Exercise brief
Please copy out the rows below with "Image resolution" swapped for "Screen size" wherever it appears, leaving everything else unchanged.

Raw records
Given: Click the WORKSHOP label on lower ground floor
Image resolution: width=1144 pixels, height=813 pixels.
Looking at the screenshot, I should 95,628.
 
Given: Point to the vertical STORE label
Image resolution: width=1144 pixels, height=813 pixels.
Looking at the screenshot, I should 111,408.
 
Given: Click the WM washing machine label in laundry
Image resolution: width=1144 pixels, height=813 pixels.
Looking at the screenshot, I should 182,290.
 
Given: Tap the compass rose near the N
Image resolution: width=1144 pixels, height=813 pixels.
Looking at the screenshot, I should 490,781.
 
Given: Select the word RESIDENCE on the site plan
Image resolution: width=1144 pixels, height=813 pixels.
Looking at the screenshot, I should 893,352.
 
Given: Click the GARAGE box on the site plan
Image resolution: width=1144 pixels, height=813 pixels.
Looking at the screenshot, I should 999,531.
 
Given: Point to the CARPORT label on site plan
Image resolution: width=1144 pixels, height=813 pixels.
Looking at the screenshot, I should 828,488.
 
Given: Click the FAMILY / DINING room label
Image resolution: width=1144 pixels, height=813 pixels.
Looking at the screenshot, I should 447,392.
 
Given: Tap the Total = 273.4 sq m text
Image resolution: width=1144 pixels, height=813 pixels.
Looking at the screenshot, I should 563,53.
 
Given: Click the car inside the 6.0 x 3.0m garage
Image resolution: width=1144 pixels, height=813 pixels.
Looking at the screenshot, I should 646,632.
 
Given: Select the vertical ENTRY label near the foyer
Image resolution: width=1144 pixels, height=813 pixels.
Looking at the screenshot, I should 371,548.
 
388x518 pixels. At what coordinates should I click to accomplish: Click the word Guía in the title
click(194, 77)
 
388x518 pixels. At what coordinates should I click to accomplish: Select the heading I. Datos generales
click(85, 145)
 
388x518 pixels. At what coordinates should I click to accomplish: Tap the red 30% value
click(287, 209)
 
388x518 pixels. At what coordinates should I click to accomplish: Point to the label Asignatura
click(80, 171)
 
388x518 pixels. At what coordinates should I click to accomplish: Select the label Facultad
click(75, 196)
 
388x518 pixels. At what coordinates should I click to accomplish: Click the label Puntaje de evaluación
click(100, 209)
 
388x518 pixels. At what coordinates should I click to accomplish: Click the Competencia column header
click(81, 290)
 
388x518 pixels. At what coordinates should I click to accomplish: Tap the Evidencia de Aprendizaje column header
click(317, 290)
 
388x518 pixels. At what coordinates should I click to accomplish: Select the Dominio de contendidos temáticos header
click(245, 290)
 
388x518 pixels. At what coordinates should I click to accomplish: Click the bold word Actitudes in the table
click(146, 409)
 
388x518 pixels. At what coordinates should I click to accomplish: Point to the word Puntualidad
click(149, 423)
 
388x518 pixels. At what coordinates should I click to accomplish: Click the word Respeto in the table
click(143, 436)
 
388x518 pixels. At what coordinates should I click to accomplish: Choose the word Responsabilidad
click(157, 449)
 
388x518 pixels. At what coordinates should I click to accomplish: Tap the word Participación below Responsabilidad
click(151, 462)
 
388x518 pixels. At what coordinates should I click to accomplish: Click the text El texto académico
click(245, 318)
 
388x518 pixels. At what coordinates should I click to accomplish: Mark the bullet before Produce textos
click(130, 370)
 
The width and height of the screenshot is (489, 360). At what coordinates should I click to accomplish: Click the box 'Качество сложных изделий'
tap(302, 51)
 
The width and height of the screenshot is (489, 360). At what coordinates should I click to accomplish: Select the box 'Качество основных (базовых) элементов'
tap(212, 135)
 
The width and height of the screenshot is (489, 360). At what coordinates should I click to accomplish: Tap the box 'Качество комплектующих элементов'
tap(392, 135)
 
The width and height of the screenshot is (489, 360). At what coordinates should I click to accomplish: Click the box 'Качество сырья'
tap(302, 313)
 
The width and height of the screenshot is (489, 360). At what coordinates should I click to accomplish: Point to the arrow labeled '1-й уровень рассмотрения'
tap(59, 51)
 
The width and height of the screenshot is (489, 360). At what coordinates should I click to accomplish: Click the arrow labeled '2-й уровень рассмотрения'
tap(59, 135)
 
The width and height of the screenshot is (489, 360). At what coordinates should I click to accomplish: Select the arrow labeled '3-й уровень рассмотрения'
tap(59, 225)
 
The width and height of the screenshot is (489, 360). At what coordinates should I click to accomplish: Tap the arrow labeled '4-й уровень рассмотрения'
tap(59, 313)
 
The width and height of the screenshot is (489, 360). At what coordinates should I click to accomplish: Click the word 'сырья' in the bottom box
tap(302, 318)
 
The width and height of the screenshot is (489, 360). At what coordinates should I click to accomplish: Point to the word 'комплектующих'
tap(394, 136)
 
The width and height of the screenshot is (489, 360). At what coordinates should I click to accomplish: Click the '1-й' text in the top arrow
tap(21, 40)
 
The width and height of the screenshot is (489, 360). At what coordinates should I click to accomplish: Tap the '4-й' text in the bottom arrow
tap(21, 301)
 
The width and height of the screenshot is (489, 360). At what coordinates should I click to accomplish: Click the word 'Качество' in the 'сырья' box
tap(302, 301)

Solution to this exercise
Given: Click the WORKSHOP label on lower ground floor
Screen size: width=1144 pixels, height=813 pixels.
Looking at the screenshot, I should 95,628.
 
Given: Point to the vertical STORE label
Screen size: width=1144 pixels, height=813 pixels.
Looking at the screenshot, I should 111,408.
 
Given: Click the WM washing machine label in laundry
Screen size: width=1144 pixels, height=813 pixels.
Looking at the screenshot, I should 182,290.
 
Given: Tap the compass rose near the N
Screen size: width=1144 pixels, height=813 pixels.
Looking at the screenshot, I should 490,781.
 
Given: Select the word RESIDENCE on the site plan
Screen size: width=1144 pixels, height=813 pixels.
Looking at the screenshot, I should 893,352.
 
Given: Click the GARAGE box on the site plan
Screen size: width=1144 pixels, height=813 pixels.
Looking at the screenshot, I should 999,531.
 
Given: Point to the CARPORT label on site plan
Screen size: width=1144 pixels, height=813 pixels.
Looking at the screenshot, I should 828,488.
 
Given: Click the FAMILY / DINING room label
Screen size: width=1144 pixels, height=813 pixels.
Looking at the screenshot, I should 447,392.
 
Given: Tap the Total = 273.4 sq m text
Screen size: width=1144 pixels, height=813 pixels.
Looking at the screenshot, I should 563,53.
 
Given: Click the car inside the 6.0 x 3.0m garage
Screen size: width=1144 pixels, height=813 pixels.
Looking at the screenshot, I should 646,632.
 
Given: Select the vertical ENTRY label near the foyer
Screen size: width=1144 pixels, height=813 pixels.
Looking at the screenshot, I should 371,548.
 
388x518 pixels. At what coordinates should I click to accomplish: Click the word Guía in the title
click(194, 77)
 
388x518 pixels. At what coordinates should I click to accomplish: Select the heading I. Datos generales
click(85, 145)
 
388x518 pixels. At what coordinates should I click to accomplish: Tap the red 30% value
click(287, 209)
 
388x518 pixels. At what coordinates should I click to accomplish: Point to the label Asignatura
click(80, 171)
 
388x518 pixels. At what coordinates should I click to accomplish: Select the label Facultad
click(75, 196)
 
388x518 pixels. At what coordinates should I click to accomplish: Click the label Puntaje de evaluación
click(100, 209)
 
388x518 pixels. At what coordinates should I click to accomplish: Click the Competencia column header
click(81, 290)
 
388x518 pixels. At what coordinates should I click to accomplish: Tap the Evidencia de Aprendizaje column header
click(317, 290)
 
388x518 pixels. At what coordinates should I click to accomplish: Select the Dominio de contendidos temáticos header
click(245, 290)
 
388x518 pixels. At what coordinates should I click to accomplish: Click the bold word Actitudes in the table
click(146, 409)
 
388x518 pixels. At what coordinates should I click to accomplish: Point to the word Puntualidad
click(149, 423)
 
388x518 pixels. At what coordinates should I click to accomplish: Click the word Respeto in the table
click(143, 436)
 
388x518 pixels. At what coordinates should I click to accomplish: Choose the word Responsabilidad
click(157, 449)
 
388x518 pixels. At what coordinates should I click to accomplish: Tap the word Participación below Responsabilidad
click(151, 462)
 
388x518 pixels. At what coordinates should I click to accomplish: Click the text El texto académico
click(245, 318)
 
388x518 pixels. At what coordinates should I click to accomplish: Mark the bullet before Produce textos
click(130, 370)
 
The width and height of the screenshot is (489, 360). At what coordinates should I click to accomplish: Click the box 'Качество сложных изделий'
tap(302, 51)
 
The width and height of the screenshot is (489, 360). At what coordinates should I click to accomplish: Select the box 'Качество основных (базовых) элементов'
tap(212, 135)
 
The width and height of the screenshot is (489, 360). At what coordinates should I click to accomplish: Tap the box 'Качество комплектующих элементов'
tap(392, 135)
 
The width and height of the screenshot is (489, 360). At what coordinates should I click to accomplish: Click the box 'Качество сырья'
tap(302, 313)
 
The width and height of the screenshot is (489, 360). At what coordinates should I click to accomplish: Point to the arrow labeled '1-й уровень рассмотрения'
tap(59, 51)
 
The width and height of the screenshot is (489, 360). At what coordinates should I click to accomplish: Click the arrow labeled '2-й уровень рассмотрения'
tap(59, 135)
 
The width and height of the screenshot is (489, 360). At what coordinates should I click to accomplish: Select the arrow labeled '3-й уровень рассмотрения'
tap(59, 225)
 
The width and height of the screenshot is (489, 360). At what coordinates should I click to accomplish: Tap the arrow labeled '4-й уровень рассмотрения'
tap(59, 313)
 
The width and height of the screenshot is (489, 360). At what coordinates should I click to accomplish: Click the word 'сырья' in the bottom box
tap(302, 318)
 
The width and height of the screenshot is (489, 360). At what coordinates should I click to accomplish: Point to the word 'комплектующих'
tap(394, 136)
 
The width and height of the screenshot is (489, 360). At what coordinates should I click to accomplish: Click the '1-й' text in the top arrow
tap(21, 40)
 
The width and height of the screenshot is (489, 360). At what coordinates should I click to accomplish: Tap the '4-й' text in the bottom arrow
tap(21, 301)
 
The width and height of the screenshot is (489, 360). At what coordinates should I click to accomplish: Click the word 'Качество' in the 'сырья' box
tap(302, 301)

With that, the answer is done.